CARPENTERSVILLE — As fourth grader Alize Miller began to read aloud the statement she had prepared about her decision to join the Perry Elementary School bus safety patrol, her mother encouraged her to speak up.

“I can’t hear you,” the proud mother said from the front row of the special recognition ceremony, held Thursday morning in the school cafeteria.

Alize shot back a bashful “MOM!” then continued more loudly with her speech, cameras capturing every moment.

“I wanted to be a good example to other kids,” a now-smiling Alize declared, “and to learn better leadership skills.”

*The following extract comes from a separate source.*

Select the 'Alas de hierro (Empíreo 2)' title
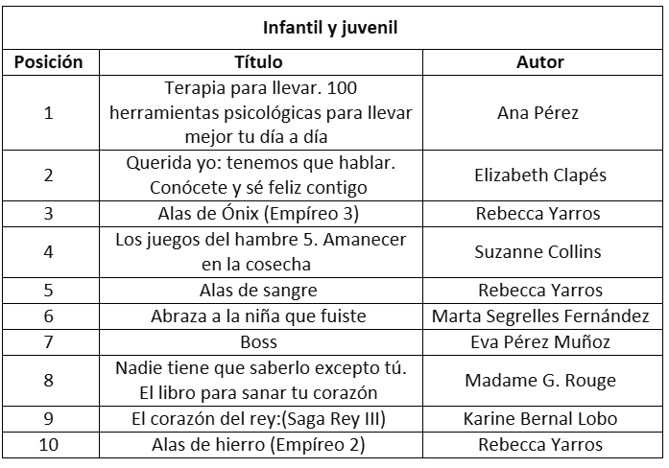coord(259,444)
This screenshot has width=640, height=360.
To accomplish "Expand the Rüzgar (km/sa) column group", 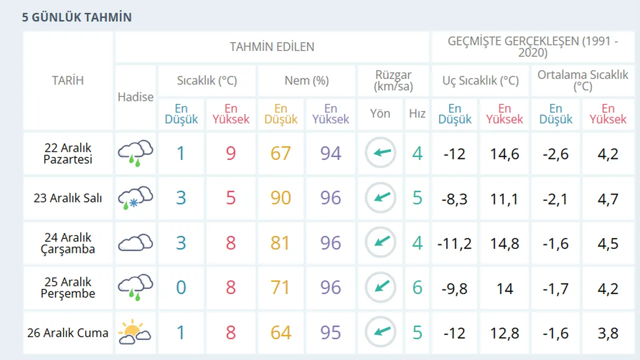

Serving as student leaders and role models in their school — and on their school bus — is exactly what the Perry bus safety patrol program is all about. The program was started last October through the leadership of School District 300 behavior interventionist Cheryl Frederickson in partnership with Perry staff, the D300 director of transportation, and the school’s bus drivers.

Behavior problems on the Perry buses had been so pervasive that bus riders were issued discipline referrals to the school office more than 25 times in September 2012 alone. Frederickson credited the bus safety patrol program for shrinking that number to just four discipline referrals in the past four months put together.

“Our goal was to reduce office referrals and increase student engagement,” she said. “Because if they’re in the office, they’re not learning.”

The students had to apply to be part of the program, which has been as powerful for them as for their peers. The students in the safety patrol group have become school leaders and have made dramatic turn-arounds in their own behavior. In addition to Alize, the group includes fourth-graders Heavenly Miller, Ariel Fuller, Leslie Meza, Michael Hernandez, Dulce Dorantes, Javell Fowler, Jeremy Gholston, Carol Valentin, Jonathan Tamayo, and Emre Flores.

It also includes Jazlyn Moore, who said at Thursday’s recognition ceremony that she wanted to be part of the patrol because she cares about her classmates.

“I decided to apply because I love the kids that are on my bus,” Jazlyn said. “I chose to be a bus helper so I can help others and so they can be safe.”

The program has been so effective that district staff are considering expanding it to a few other schools. Perry Principal Leo Ortiz-Sanchez told the students during Thursday’s festivities that they are helping reshape the school culture.

“We just want Perry to be known for positive things,” he said. “We are so excited about what you kids are doing. This is all about you today.”